À l'instant voilà Fieubet qui se jette par la portière à crier après les voleurs et à les rappeler, si bien qu'ils vinrent voir ce qu'il voulait. “Messieurs, leur dit-il, vous me paraissez d'honnêtes gens dans le besoin, il n'est pas raisonnable que vous soyez les dupes de monsieur que voilà, qui vous a escamoté 50 pistoles et sa montre ; ” et, se tournant à Courtin : “Monsieur, lui dit-il en riant, vous me l'avez dit, croyez-moi, donnez-les de bonne grâce et sans fouiller. ” L'étonnement et l'indignation de Courtin furent tels, qu'il se les laissa prendre sans dire une seule parole; mais, les voleurs retirés, il voulut étrangler Fieubet qui était plus fort que lui, et qui riait à gorge déployée.
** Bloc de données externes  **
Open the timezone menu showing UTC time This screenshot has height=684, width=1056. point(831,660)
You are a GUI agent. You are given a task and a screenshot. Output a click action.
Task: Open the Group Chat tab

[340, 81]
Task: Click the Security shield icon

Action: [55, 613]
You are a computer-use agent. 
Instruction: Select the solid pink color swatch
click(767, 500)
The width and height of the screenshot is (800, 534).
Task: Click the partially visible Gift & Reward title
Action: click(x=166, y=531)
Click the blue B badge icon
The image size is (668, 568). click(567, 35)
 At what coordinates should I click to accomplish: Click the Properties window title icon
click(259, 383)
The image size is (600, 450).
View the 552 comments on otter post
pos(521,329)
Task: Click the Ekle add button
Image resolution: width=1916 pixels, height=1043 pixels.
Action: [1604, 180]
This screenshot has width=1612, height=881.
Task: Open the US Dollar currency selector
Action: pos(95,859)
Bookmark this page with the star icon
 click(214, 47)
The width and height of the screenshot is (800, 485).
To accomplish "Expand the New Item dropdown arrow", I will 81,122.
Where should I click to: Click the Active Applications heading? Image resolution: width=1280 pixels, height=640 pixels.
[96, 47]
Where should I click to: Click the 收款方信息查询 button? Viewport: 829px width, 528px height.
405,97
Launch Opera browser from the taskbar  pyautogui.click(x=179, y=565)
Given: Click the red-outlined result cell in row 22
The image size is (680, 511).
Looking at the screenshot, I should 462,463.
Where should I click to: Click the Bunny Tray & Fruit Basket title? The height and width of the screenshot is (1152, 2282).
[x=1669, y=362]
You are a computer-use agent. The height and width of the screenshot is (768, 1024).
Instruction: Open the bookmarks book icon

Il en fit le conte à tout le monde à Saint-Germain. Leurs amis communs eurent toutes les peines du monde à les raccommoder. Fieubet était mort longtemps avant lui, retiré aux Camaldules de Gros-Bois. C'était un homme de beaucoup d'ambition, qui se sentait des talents pour la soutenir, qui soupirait après les premières places, et qui ne put parvenir à aucune. Le dépit, la mort de sa femme sans enfants, des affaires peu accommodées, de l'âge et de la dévotion sur le tout, le jetèrent dans cette retraite.
Pontchartrain envoya son fils le voir, qui, avec peu de discrétion, s'avisa de lui demander ce qu'il faisait là. « Ce que je fais, lui répondit Fieubet, je m'ennuie; c'est ma pénitence, je me suis trop diverti. » Il s'ennuya si bien, mais sans se relâcher sur rien, que la jaunisse le prit et qu'il y mourut d'ennui au bout de peu d'année. »
Voltaire écrit que « Fieubet le maître des requêtes, l'un des esprits plus polis de ce siècle. » Voltaire, Siècle de Louis XIV, tome I, 1825, p. 236.
Honoré Courtin (1626-1703) est un diplomate et commis d’État apparenté à la famille des Le Tellier. Il est très proche du ministre Louvois. Il est en charge des discussions diplomatiques à la fin de la guerre de Hollande. Puis il est nommé en 1673 au Conseil d’État.
Architecture
Lors de l’achat par Fieubet en 1693, le bâtiment est décrit comme « une grande maison à porte cochère située audit St. Germain en Laye faisant un des coins de la rue des Ursulines, au carrefour de la porte de Mareil vis-à-vis la rue St Pierre, constituant en un corps de logis appliqué en deux caves, dessous, et un rez de chaussée, une grande salle, cuisine, garde manger, tout petit chambre a côté et au derrière de l’escalier, cours, écuries et une basse cour, en étage carré au dessus de la grande salle, en [ill.] étage brisée au dessus le tout couvert de tuiles. Plus deux remises de carrosses en ladite cour, et puis a un bon petit corps de logis d’étage élevé au dessus de ladite écurie. Plus le jardin derrière au bout de ladite grande cour, et généralement le tout [ill.] et dépendances de ladite maison. […] ». Il aurait fait partie d’un grand ensemble de bâtiments de ville sans caractéristique particulière.